This paper was converted on www.awesomepapers.org from LaTeX by an anonymous user.
Want to know more? Visit the Converter page.

NMS Threshold matters for Ego4D Moment Queries

Lin Sui1, Fangzhou Mu2, Yin Li2
1State Key Laboratory for Novel Software Technology, Nanjing University
2University of Wisconsin-Madison
[email protected],  [email protected],  [email protected]
Abstract

This report describes our submission to the Ego4D Moment Queries Challenge 2023. Our submission extends ActionFormer [12], a latest method for temporal action localization. Our extension combines an improved ground-truth assignment strategy during training and a refined version of SoftNMS at inference time. Our solution is ranked 2ndnd on the public leaderboard with 26.62% average mAP and 45.69% Recall@1x at tIoU=0.5 on the test set, significantly outperforming the strong baseline from 2023 challenge. Our code is available at https://github.com/happyharrycn/actionformer_release.

1 Introduction

The Ego4D Moment Queries (MQ) task aims to localize all moments of actions in time and recognize their categories within an untrimmed egocentric video. We adopt a two-stage approach for this task, where clip-level features are first extracted from raw video frames using a pre-trained feature network, followed by a temporal localization model that predicts the onset and offset of action instances as well as their categories. Our submission last year explored the combination of a latest localization model (ActionFormer [12]) and a strong set of video features [9]. This work seeks to improve the localization model .

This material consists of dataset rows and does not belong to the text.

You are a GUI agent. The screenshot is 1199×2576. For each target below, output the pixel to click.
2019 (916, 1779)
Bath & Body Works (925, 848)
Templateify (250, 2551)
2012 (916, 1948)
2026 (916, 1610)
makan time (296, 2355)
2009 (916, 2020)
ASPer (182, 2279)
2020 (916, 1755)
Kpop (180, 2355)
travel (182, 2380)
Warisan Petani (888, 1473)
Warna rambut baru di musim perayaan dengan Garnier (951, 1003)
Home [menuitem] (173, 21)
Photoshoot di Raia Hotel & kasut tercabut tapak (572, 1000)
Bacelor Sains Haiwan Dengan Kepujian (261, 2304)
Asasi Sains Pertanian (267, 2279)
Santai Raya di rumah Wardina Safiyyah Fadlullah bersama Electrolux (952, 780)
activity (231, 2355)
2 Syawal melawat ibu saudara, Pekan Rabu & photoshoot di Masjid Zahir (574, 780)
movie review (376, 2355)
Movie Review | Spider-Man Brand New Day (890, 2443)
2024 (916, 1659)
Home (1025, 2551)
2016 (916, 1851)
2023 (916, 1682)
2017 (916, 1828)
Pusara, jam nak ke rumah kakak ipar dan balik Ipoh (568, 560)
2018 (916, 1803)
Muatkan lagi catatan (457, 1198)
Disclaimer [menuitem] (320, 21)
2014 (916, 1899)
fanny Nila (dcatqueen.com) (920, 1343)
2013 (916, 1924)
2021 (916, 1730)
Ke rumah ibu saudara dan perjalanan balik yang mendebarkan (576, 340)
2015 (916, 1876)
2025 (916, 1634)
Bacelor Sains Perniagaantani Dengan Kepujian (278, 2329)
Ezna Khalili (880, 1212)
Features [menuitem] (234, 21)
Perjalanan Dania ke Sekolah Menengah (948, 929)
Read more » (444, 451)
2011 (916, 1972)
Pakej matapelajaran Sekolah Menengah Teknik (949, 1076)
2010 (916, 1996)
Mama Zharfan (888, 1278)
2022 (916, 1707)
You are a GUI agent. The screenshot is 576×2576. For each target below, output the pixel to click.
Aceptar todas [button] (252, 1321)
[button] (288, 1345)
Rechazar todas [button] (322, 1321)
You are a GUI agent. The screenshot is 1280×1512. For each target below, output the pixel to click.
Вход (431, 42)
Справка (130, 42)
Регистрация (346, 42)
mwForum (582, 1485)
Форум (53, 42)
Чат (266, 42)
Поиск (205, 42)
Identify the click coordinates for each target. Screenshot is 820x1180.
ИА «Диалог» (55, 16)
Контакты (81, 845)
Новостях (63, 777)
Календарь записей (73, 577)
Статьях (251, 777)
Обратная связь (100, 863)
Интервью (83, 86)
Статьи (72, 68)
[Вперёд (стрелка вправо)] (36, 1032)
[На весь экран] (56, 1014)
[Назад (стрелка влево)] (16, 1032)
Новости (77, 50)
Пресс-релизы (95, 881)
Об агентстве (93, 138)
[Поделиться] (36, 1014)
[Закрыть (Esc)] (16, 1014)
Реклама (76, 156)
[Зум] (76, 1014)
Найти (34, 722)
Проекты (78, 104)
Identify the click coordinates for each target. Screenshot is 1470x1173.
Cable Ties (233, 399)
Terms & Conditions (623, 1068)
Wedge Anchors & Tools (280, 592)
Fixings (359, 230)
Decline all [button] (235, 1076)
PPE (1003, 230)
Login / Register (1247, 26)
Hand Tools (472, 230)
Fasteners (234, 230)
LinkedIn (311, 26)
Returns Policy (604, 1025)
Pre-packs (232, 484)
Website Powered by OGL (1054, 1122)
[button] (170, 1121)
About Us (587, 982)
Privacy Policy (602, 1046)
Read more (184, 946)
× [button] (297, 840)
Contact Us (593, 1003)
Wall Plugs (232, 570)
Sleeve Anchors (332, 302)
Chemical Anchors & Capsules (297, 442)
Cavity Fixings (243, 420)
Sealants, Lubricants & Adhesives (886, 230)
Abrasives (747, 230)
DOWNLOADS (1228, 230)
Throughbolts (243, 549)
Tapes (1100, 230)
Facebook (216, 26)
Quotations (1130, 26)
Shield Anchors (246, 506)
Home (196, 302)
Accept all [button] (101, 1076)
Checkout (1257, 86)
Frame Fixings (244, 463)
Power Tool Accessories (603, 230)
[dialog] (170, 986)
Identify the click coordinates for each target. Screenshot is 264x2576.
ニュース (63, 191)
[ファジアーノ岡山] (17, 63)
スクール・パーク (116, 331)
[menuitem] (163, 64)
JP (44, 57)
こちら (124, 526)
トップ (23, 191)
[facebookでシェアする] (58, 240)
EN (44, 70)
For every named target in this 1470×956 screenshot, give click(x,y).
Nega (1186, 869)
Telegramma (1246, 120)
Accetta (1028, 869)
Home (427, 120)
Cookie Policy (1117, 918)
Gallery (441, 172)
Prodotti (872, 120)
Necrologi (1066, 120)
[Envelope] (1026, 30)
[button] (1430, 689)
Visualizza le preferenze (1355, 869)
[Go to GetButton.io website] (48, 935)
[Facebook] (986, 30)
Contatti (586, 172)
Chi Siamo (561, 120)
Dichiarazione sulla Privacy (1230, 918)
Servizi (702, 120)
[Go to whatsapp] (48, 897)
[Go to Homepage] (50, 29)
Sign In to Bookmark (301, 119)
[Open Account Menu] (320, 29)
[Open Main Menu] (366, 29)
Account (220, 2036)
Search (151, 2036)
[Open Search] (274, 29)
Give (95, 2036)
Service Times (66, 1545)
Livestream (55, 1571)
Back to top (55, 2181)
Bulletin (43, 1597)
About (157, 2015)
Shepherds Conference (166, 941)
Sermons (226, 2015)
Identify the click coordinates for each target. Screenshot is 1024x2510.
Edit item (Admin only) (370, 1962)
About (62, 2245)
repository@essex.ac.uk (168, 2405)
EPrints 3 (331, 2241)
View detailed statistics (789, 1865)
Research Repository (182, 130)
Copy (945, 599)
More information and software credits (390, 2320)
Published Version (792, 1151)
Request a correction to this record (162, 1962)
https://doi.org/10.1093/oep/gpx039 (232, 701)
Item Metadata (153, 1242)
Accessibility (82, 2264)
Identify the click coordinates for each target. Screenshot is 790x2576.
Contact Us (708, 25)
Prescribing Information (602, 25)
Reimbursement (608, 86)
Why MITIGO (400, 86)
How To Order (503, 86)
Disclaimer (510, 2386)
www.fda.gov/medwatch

A limitation of ActionFormer [12] lies in its label assignment at training time; annotated action instances are assigned to candidate moments based on center sampling, a heuristic that designates positive labels to moments proximal to the center of an action instance. Recent literature in object detection, however, shows that such static assignment strategy is insufficient for complex spatial configuration of objects. Inspired by this insight, we propose to adapt SimOTA [5], a dynamic label assignment strategy, for temporal action localization. SimOTA assigns ground-truth action instances to the candidate moments on the fly by solving an optimal transport problem. Further, we refine SoftNMS to account for densely overlapping actions in Ego4D.

Equipped with these modifications, our solution extends our prior work and is ranked 2ndnd on the public leaderboard. Specifically, our solution attains 26.62% average mAP and 45.69% Recall@1x at tIoU=0.5 on the test set, significantly outperforming the strong baseline from 2023 challenge. We hope our work will shed light on future development in temporal action localization and egocentric vision.

2 Method

Refer to caption
Figure 1: Overview of ActionFormer. Taken from [12].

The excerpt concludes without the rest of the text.